Frequent Items in Data Streams

An introduction to stream processing and the frequent item problem. We look at three algorithm types, but mainly on the nice idea of sketches.

Kåre von Geijer published on
11 min, 2144 words

Big data streams are everywhere today as we get increasingly digital, as well as taking more and more automated measurements. An example could be search queries with an internet search engine, where the provider would want to analyze search patterns, such as common searches. It is often preferable to process these streams online, meaning we don't store the data and only make one pass over it. Some metrics such as variance are possible to compute like this, but for many others you have to give up some required information, making the results only approximately true (do you remember your epsilon delta proofs?).

This post gives an introduction to the topic of finding frequent items in data streams using these online algorithms. It is mainly based on the papers Methods for Finding Frequent Items in Data Streams as well as What’s New: Finding Significant Differences in Network Data Streams with Graham Cormode being first author for both. The first gives an overview of all methods, while the second is needed to fully understand the last one. The sections about specific algorithms have links to the originating paper as well.

Problem description

Apart from having to do only one pass over the input, we are also required to use memory strictly sublinear to the input size. Otherwise all the information in the stream could just be saved and the exact result always found...

The streaming problem studied here is the frequent item problem which the first paper describe like this.

Informally, given a sequence of items, the problem is simply to find those items which occur most frequently. Typically, this is formalized as finding all items whose frequency exceeds a specified fraction [(φ)] of the total number of items.
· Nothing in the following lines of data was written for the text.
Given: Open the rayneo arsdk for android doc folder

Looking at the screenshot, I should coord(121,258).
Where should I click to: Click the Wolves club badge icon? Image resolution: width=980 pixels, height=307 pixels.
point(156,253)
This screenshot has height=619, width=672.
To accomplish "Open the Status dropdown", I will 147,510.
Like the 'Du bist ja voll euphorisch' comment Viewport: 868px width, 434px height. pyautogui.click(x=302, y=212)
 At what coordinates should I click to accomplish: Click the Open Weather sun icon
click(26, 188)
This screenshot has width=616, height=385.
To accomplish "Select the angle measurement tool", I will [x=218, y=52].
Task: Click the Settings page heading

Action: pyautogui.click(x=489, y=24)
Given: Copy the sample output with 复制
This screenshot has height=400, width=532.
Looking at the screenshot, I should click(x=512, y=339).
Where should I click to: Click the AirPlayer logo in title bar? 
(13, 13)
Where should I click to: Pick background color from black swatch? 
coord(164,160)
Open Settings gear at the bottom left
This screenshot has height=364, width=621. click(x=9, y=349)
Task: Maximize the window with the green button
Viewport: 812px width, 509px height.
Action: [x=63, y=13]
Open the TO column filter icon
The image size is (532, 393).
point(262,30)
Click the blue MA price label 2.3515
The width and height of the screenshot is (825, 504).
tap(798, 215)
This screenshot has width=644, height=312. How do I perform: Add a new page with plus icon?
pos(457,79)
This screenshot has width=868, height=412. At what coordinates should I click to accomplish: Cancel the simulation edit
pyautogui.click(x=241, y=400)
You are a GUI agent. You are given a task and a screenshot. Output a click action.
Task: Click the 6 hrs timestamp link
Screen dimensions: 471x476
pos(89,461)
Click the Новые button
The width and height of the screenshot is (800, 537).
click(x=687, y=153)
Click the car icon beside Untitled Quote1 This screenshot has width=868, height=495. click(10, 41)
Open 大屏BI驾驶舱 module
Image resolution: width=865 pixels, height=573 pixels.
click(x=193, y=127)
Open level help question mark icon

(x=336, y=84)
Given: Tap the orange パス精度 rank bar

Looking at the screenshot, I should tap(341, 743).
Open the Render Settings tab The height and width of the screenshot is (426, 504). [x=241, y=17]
Variations arise when the items are given weights, and further when these weights can also be negative.

To solve this problem in a generic way you need to use memory linear to the input size, but since we don't want that they formulate the ε-approximate frequent item problem as finding a set of items all having frequency larger than (φ − ε), and that all items with frequency larger than φ must be included in the set.

A related problem it that of frequency estimation and requires you to be able to estimate the frequency of any item, with an error of at most ε. In theory a solution to this problem also solves the ε-approximate frequent item problem, as you can iterate over all possible inputs (if it's a finite input space). But of course it would be a very slow solution, so the last part of the post presents some other ways to generalize between the problems.

Counter based algorithms

The first paper presents three different groups of algorithms for the problem, and the counter based ones are the simplest, keeping a fixed set of counters in some way associated with items in the stream. When a new item is read the algorithm decides if it should be kept, and what counts it is associated with.

The Frequent Algorithm

This is the most basic counter algorithm but displays the base idea brilliantly. It has a set of k - 1 counters associated with one item each, and the idea is that if an item has a frequency of higher than |items|/k it will be associated with one of the counters. For every new item it increments its counter if it has one, or else assigns it an unused counter, or otherwise decrements all other counters. If a counter is 0 it is considered to be unused.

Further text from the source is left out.